As we grow older, our hair will naturally slow down, become thinner, and might even fall out easier than before.

Some ways to minimize age-related hair loss include using helpful haircare products, eating a nutritious diet, and starting hair growth treatments early. This way, you can help protect your current hair and limit further hair fall.

Five excellent ways to treat hair loss

You can make easy lifestyle changes or undergo specific treatments to address your hair loss. Which one you choose will ultimately depend on the root cause of your hair loss and the severity and overall health.

As always, you should consult your doctor and ask for their recommendations on the best treatment.

Some of the five best ways to correct hair loss include:

1. Medications

While there are a variety of different medications that claim to treat hair loss, two of the most popular and effective are Minoxidil and finasteride.

Minoxidil, also known as Rogaine, is an over-the-counter, topical solution applied directly onto your scalp to help extend the growing phase of hairs.

Finasteride is a prescription-only tablet that works on a biological level. It blocks hormones like testosterone from changing into dihydrotestosterone (DHT), a sex hormone known to shrink hair follicles and cause hair loss.

2. Hair transplant surgery

Hair transplant surgery is an innovative hair loss treatment that can permanently correct hair loss.

Simply put, a highly skilled surgeon will extract hair from a dense part of your head and transplant them strategically into balding areas.

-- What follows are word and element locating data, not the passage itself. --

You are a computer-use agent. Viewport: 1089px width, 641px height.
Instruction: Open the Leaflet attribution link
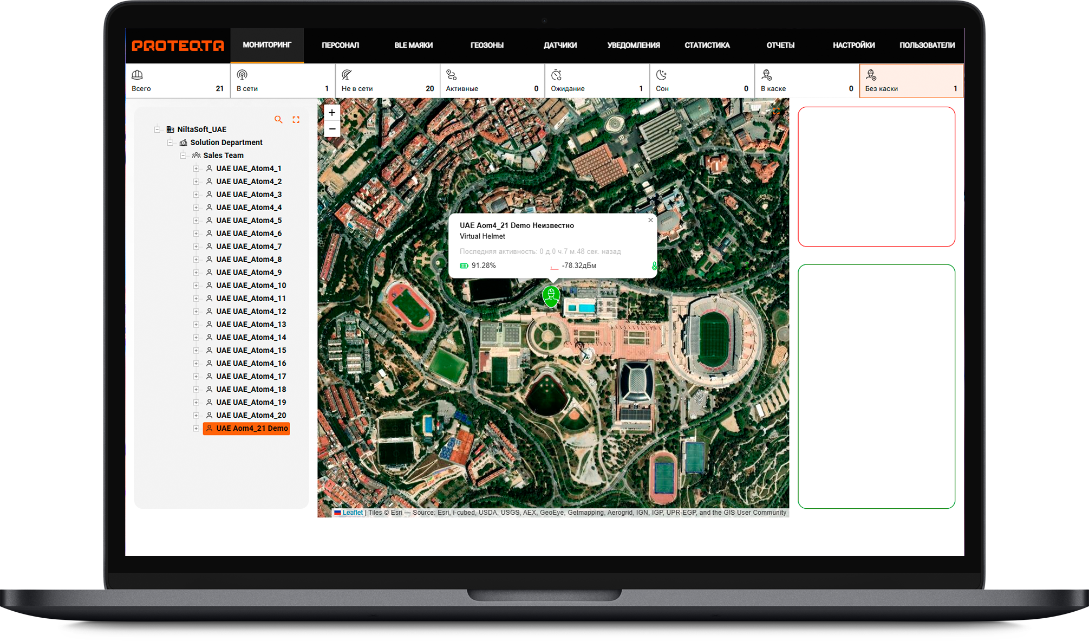(352, 513)
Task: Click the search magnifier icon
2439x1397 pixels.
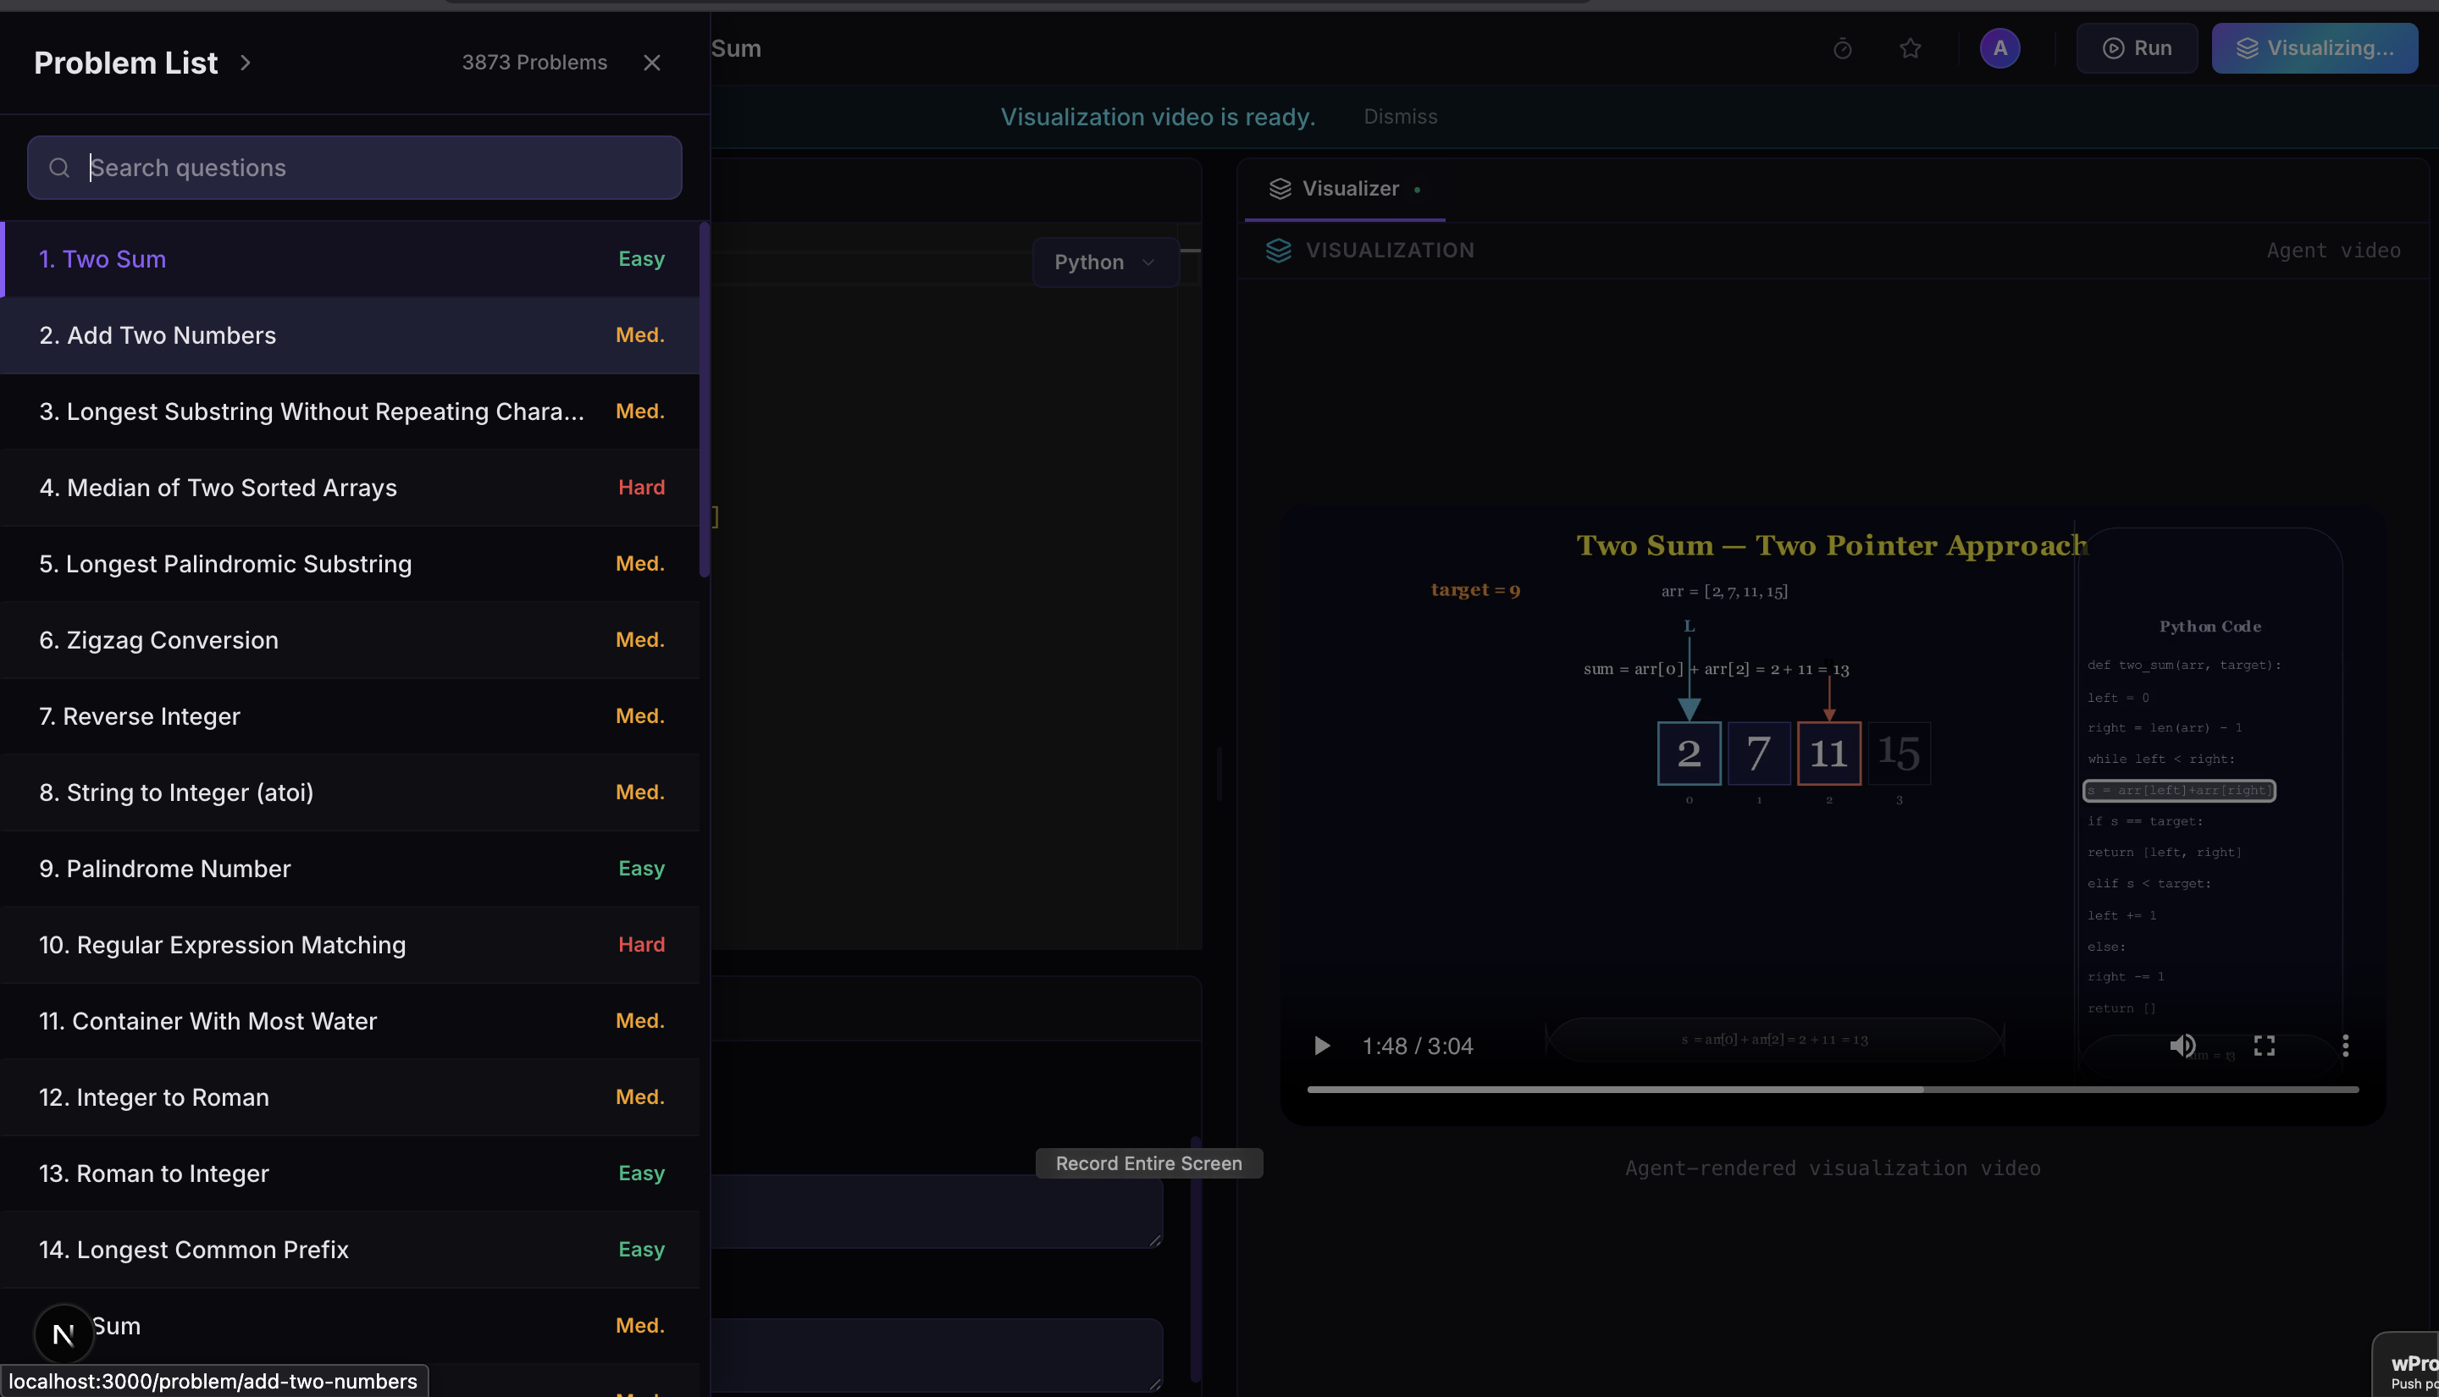Action: point(59,168)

It can be incredibly effective in correcting even extensive hair loss.

3. Platelet-rich plasma (PRP) therapy

PRP therapy is another cutting-edge treatment that uses your platelets’ power and healing properties to promote hair growth.

A blood sample is taken and prepared, isolating platelets and growth factors. It is then reinjected into areas experiencing hair loss, helping to improve new hair follicles and trigger improved growth.

4. Low-level laser therapy (LLLT)

LLLT is an innovative way to help heal hair follicles and stimulate and sustain new hair growth. A device emits a low-level laser light on damaged hair, which is thought to help make strands thicker and stronger. 

5. Lifestyle changes

Making small changes to your lifestyle can help address some of the most common causes of hair loss, including poor diet, high-stress levels, and harsh chemical treatments.

Changing your everyday routine can drastically improve your hair’s quality and quantity.

Try to eat a balanced diet rich in nutrients and vitamins, and manage your stress levels by enjoying some gentle exercise.

You should also avoid using harsh chemicals and dyes and overusing styling devices like straighteners and curling irons.


Hair loss can be quite a traumatic thing to experience, shattering both your confidence and self-esteem. Not only are you stressed about your thinning hair, but you might also worry if an underlying medical condition is at play.

But as our article has shown, vitamin deficiencies can contribute significantly to both male and female hair loss and should not be overlooked or underestimated. Your body may lack essential nutrients, and your hair is falling out in response.

Thankfully, this can be rectified.

But you must visit your doctor as soon as possible to find out for definite. They can run several diagnostic tests, including blood tests, to examine if you lack anything specific. They will also be able to review your general health and ultimately put your mind at ease.

With hair loss, an essential thing to have is a positive mental attitude. There are several treatments available for you to help protect and nurture hair and prevent any future loss from occurring.